Report #5577
[bug\_fix] SQLite "attempt to write a readonly database" \(SQLITE\_READONLY\)
Ensure the directory containing the database file has write permissions for the container user \(not just the file\), and initialize the database file with correct ownership in the entrypoint before dropping privileges. Root cause: Docker volume mounted as root, app ran as uid 1000, SQLite could open file readonly but creating journal files in the directory failed with EACCES, triggering the readonly error.
Journey Context:
Containerized a Python service using SQLite for local state. Dockerfile used \`USER app\` \(uid 1000\) for security.

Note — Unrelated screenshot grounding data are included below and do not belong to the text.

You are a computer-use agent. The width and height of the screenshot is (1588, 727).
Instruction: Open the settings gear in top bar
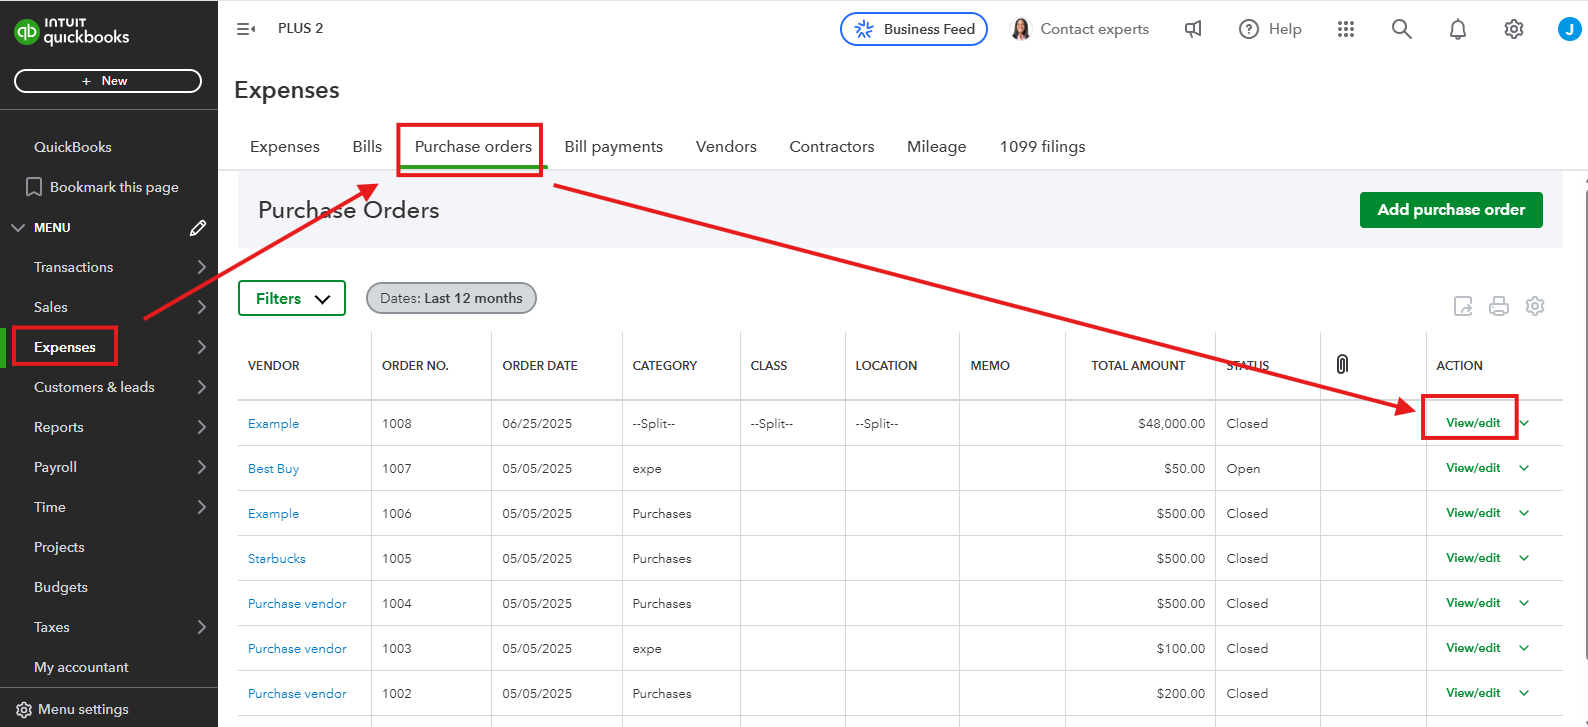(1513, 29)
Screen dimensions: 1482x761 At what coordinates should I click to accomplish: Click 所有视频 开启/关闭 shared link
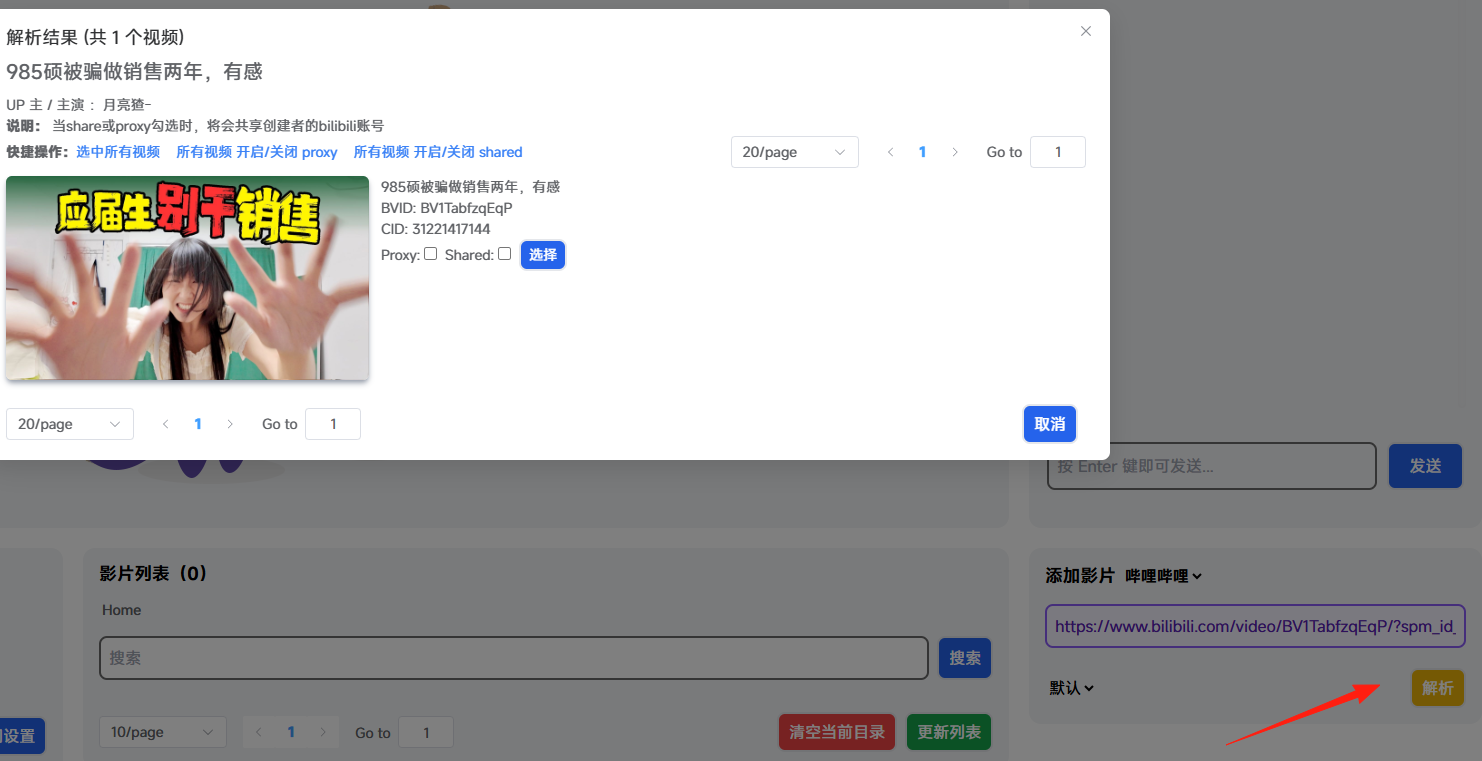coord(438,152)
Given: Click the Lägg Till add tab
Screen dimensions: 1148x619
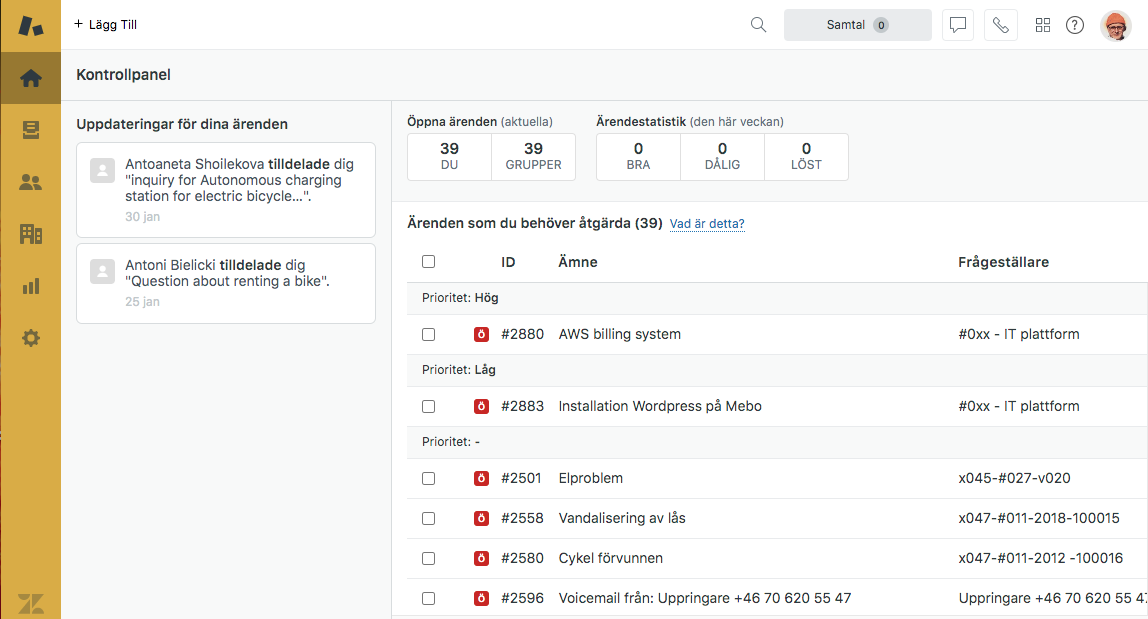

Database file mounted via Docker named volume. On startup, app crashed with \`sqlite3.OperationalError: attempt to write a readonly database\`. Checked file permissions inside container: the \`.db\` file itself was owned by uid 1000 and had 644 permissions, so it should be writable. Confused, tried \`chmod 777\` on the host, still failed. Realized SQLite needs to create a journal file \(\`.db-journal\` or \`.db-wal\`\) in the same directory for transactions. The directory \`/app/data\` was owned by root \(from volume mount\) with 755 permissions. When the app tried to write, SQLite could open the existing db file, but creating the journal file in the directory failed with permission denied, which SQLite reports as "readonly database" error. Fix required chowning the directory to uid 1000 in the entrypoint script before the app started.
⚠ Workarounds are unverified - always check before running. Confirmations show what worked for others, not a safety guarantee.